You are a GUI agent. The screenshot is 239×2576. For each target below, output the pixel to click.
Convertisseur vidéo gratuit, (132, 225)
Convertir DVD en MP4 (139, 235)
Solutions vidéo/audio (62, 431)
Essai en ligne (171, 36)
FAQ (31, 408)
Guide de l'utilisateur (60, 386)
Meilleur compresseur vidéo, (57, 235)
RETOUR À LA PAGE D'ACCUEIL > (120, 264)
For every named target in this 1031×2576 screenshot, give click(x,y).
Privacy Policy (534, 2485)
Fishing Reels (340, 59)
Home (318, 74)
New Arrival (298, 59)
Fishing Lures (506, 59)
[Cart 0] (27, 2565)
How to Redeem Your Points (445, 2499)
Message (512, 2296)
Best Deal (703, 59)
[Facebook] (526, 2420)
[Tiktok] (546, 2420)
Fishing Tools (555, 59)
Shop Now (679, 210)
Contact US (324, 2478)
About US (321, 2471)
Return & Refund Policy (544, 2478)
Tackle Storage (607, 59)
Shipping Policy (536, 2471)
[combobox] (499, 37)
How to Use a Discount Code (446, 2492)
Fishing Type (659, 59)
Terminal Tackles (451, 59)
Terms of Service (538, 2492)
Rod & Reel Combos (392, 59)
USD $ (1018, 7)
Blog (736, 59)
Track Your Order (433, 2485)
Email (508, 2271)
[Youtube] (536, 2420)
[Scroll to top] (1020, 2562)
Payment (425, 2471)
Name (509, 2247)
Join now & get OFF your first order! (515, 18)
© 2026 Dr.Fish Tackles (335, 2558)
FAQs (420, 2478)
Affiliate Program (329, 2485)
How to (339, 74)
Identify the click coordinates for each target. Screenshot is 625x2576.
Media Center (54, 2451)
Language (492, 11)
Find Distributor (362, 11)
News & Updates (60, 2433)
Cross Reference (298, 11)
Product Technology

■ ■ ■ ■ ■ ■ ■

Work instructions: The entries above need to be transcribed with no differences at all.

Reply:
You are a GUI agent. The screenshot is 239×2576. For each target below, output the pixel to click.
Convertisseur vidéo gratuit, (132, 225)
Convertir DVD en MP4 (139, 235)
Solutions vidéo/audio (62, 431)
Essai en ligne (171, 36)
FAQ (31, 408)
Guide de l'utilisateur (60, 386)
Meilleur compresseur vidéo, (57, 235)
RETOUR À LA PAGE D'ACCUEIL > (120, 264)
For every named target in this 1031×2576 screenshot, give click(x,y).
Privacy Policy (534, 2485)
Fishing Reels (340, 59)
Home (318, 74)
New Arrival (298, 59)
Fishing Lures (506, 59)
[Cart 0] (27, 2565)
How to Redeem Your Points (445, 2499)
Message (512, 2296)
Best Deal (703, 59)
[Facebook] (526, 2420)
[Tiktok] (546, 2420)
Fishing Tools (555, 59)
Shop Now (679, 210)
Contact US (324, 2478)
About US (321, 2471)
Return & Refund Policy (544, 2478)
Tackle Storage (607, 59)
Shipping Policy (536, 2471)
[combobox] (499, 37)
How to Use a Discount Code (446, 2492)
Fishing Type (659, 59)
Terminal Tackles (451, 59)
Terms of Service (538, 2492)
Rod & Reel Combos (392, 59)
USD $ (1018, 7)
Blog (736, 59)
Track Your Order (433, 2485)
Email (508, 2271)
[Youtube] (536, 2420)
[Scroll to top] (1020, 2562)
Payment (425, 2471)
Name (509, 2247)
Join now & get OFF your first order! (515, 18)
© 2026 Dr.Fish Tackles (335, 2558)
FAQs (420, 2478)
Affiliate Program (329, 2485)
How to (339, 74)
Identify the click coordinates for each target. Screenshot is 625x2576.
Media Center (54, 2451)
Language (492, 11)
Find Distributor (362, 11)
News & Updates (60, 2433)
Cross Reference (298, 11)
Product Technology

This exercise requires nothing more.